Differences in children’s eating behaviours were observed among parent profiles, which lend support for the validity and utility of the profiles obtained with the LCA. As expected, parents who used more controlling FPP (high engagement, reactive and controlling parents) also reported higher emotional overeating and food responsiveness (more “food approach” behaviours). This finding is in line with previous research suggesting that parents who perceive their child as wanting to eat for emotional reasons or simply as “having a big appetite” may be more likely to employ more coercive controlling practices (e.g. restricting for weight) in order to shape their child’s dietary intakes (despite evidence suggesting these are counterproductive measures and linked with excessive weight gain [37, 38]). At the same time, we found that parents who used simultaneously controlling and autonomy promoting practices (high engagement, reactive parent profiles) also reported the highest satiety responsiveness scores (a more “food avoidant” behaviour). Previous literature suggests that using other controlling practices such as pressuring the child to eat can result in a counterproductive effect of more food avoidant behavior [39], which is reflected in our findings with satiety responsiveness. There is growing consensus of the bidirectional relationship between parental FPP and children’s eating behaviours, wherein parents may increase their controlling behaviours as a result of a concern that their child is leaving too much food on their plate [4, 40]. The finding that parents who used the most favourable combination of FPP (healthy eating environment) also reported the lowest food fussiness scores was not surprising and aligns with previous research indicating that structure and autonomy promoting FPP are associated with more healthful eating behaviours among children [3, 41].
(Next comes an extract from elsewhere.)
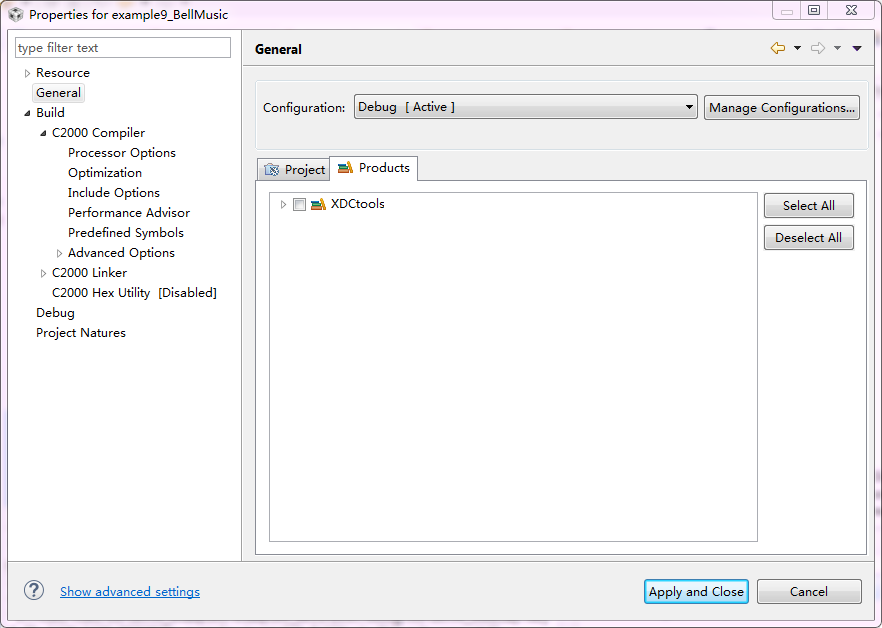
Task: Open the Show advanced settings link
Action: 129,591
Strengths of this study include a sampling approach to target mothers and fathers, a relatively large and racially diverse sample of Canadian parents, as well as the use of a validated food items bank to measure FPP. There are also important limitations that deserve consideration. This study employed a cross sectional design so no causality can be inferred between FPP profiles and children’s eating behaviours. This study assessed FPPs in a sample of elementary school-age children (age 5–12 years) and as such, it is possible that the relationships reported here may not be generalizable to younger children or adolescents. Finally, while the proportion of non-White parents in this sample (49%) was relatively high (approximately 30% of total population in Canada is non-White [42]), the analysis dichotomized the race variable into two groups (White vs. non-White parents) in order to gain statistical power when exploring racial differences among FPP profiles. In doing so, this analysis could have missed important differences in FPP profiles among non-White parents in this sample (for e.g. differences FPP profiles between East vs. South Asian parents). Future FPP research should consider focusing on visible minority parents in Canada to determine whether the profiles identified here remain relevant and are associated with eating behaviours among children.

Conclusion

In summary, this study identified 6 profiles of FPPs among Canadian parents. Researchers and practitioners should consider that parents may use simultaneously a wide variety of FPP and therefore adopt a person-centered approach in designing interventions to encourage specific combinations of FPP associated with more healthful dietary behaviours. This study also demonstrates how parent profiles predicted children’s eating behaviours, suggesting it may be important for clinicians to provide guidance to parents to establish and maintain structure and autonomy promoting FPPs, both of which were associated with lower food responsiveness and emotional overeating. Future longitudinal research is needed to evaluate the influence of FPP parent profiles on the development of children’s eating behaviors, dietary intakes and weight status.